DataPhysicalization

Years lost to gun violence

An image from the project

Three Days – 4,000 Years

The statistics on gun violence in this country are heartbreaking. Guns killed 11,419 people in 2013. A loss of over 500,000 years of life. Unfortunately, the rate of gun violence continues unchecked. Three Days – 4,000 Years is an adaptation of the powerful U.S. Gun Deaths visualization the data design firm Periscopic created a few years ago in response to the school shooting in Newtown CT.

The Periscopic visualization has a powerful emotional impact. Translating that impact into a physical representation of the years stolen by guns was the motivation behind this adaptation.

The original visualization show all 11,419 deaths while still allowing each and every individual to be seen.

The physicalization based on this data focuses on just a few days instead of a full year. A physical representation of an entire year at this scale would be almost 15 meters (48 ft) long.

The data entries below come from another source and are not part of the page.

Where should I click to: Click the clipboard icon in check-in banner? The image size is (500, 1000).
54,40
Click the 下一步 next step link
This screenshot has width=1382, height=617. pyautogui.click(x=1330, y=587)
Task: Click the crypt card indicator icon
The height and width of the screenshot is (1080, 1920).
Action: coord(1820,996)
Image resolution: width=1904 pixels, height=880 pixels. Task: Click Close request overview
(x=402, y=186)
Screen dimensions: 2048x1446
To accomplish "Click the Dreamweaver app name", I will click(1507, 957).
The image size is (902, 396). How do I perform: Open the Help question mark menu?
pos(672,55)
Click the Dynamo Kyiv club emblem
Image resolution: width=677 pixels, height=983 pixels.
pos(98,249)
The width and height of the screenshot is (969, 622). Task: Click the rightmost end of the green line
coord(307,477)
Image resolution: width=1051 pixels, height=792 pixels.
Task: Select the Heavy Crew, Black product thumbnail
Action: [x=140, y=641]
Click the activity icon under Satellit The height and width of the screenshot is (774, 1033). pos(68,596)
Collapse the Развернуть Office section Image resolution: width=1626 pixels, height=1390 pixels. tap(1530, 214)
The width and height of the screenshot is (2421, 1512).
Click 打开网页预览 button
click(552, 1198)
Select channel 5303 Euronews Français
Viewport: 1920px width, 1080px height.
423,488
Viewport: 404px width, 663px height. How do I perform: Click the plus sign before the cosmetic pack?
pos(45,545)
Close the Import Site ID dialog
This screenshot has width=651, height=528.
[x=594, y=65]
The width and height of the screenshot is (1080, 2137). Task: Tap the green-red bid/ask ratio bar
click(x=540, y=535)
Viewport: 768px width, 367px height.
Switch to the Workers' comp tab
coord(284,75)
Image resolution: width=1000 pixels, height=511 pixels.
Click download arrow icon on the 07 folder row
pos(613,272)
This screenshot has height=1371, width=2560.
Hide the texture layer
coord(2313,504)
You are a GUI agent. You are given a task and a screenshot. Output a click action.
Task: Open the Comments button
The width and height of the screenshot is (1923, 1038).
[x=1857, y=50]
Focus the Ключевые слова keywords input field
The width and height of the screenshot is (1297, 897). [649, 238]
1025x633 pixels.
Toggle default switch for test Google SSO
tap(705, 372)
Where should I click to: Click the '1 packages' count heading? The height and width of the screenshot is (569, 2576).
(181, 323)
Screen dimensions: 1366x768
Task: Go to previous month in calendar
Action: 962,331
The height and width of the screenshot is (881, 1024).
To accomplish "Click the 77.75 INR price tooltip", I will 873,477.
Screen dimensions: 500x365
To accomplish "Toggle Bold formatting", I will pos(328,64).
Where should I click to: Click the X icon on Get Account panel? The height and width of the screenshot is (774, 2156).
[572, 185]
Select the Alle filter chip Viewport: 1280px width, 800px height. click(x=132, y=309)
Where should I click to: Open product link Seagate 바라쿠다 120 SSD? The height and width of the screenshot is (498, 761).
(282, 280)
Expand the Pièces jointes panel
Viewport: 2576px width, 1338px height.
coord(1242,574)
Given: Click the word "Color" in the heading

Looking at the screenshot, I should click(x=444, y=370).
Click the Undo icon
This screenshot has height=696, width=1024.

physicalization of three days of gun deaths

Interacting with the model is an emotional experience. As you move your fingers along each arc, you are following the actual, then the potential trajectory of a life ended by gun violence.

There are seasonal patterns, and the absolute number varies from day to day, but roughly thirty people are killed by guns EVERY DAY. Therefore about 100 deaths occur every three days adding up to 4,000 years of life lost. Four thousand years every three days.

An online visualization based in these three days of data looks like this:

The physicalization is intended to be viewed from above with the color change marking the point where lives end and stolen years begin. It can also be viewed from below. From below, the surface of the stolen year arcs forms an area chart of stolen years.

physicalization as an area chart of years lost

About the methods
The gun death data is a subset of the data used in the 2013 version of the Periscopic project. The raw data did not contain the alternate ages Periscopic used to calculate stolen years. So, I generated alternate ages using actuarial tables from the Social Security Administration. This approach did not link the alternative age to a cause of death as in the original visualization, but it did give me stolen years estimates that are in rough agreement with those in the original piece.

About the workflow
I used javascript and node.js to process the data and generate a file for OpenSCAD to render into a 3D object.

Thank you to Periscopic for making this data available.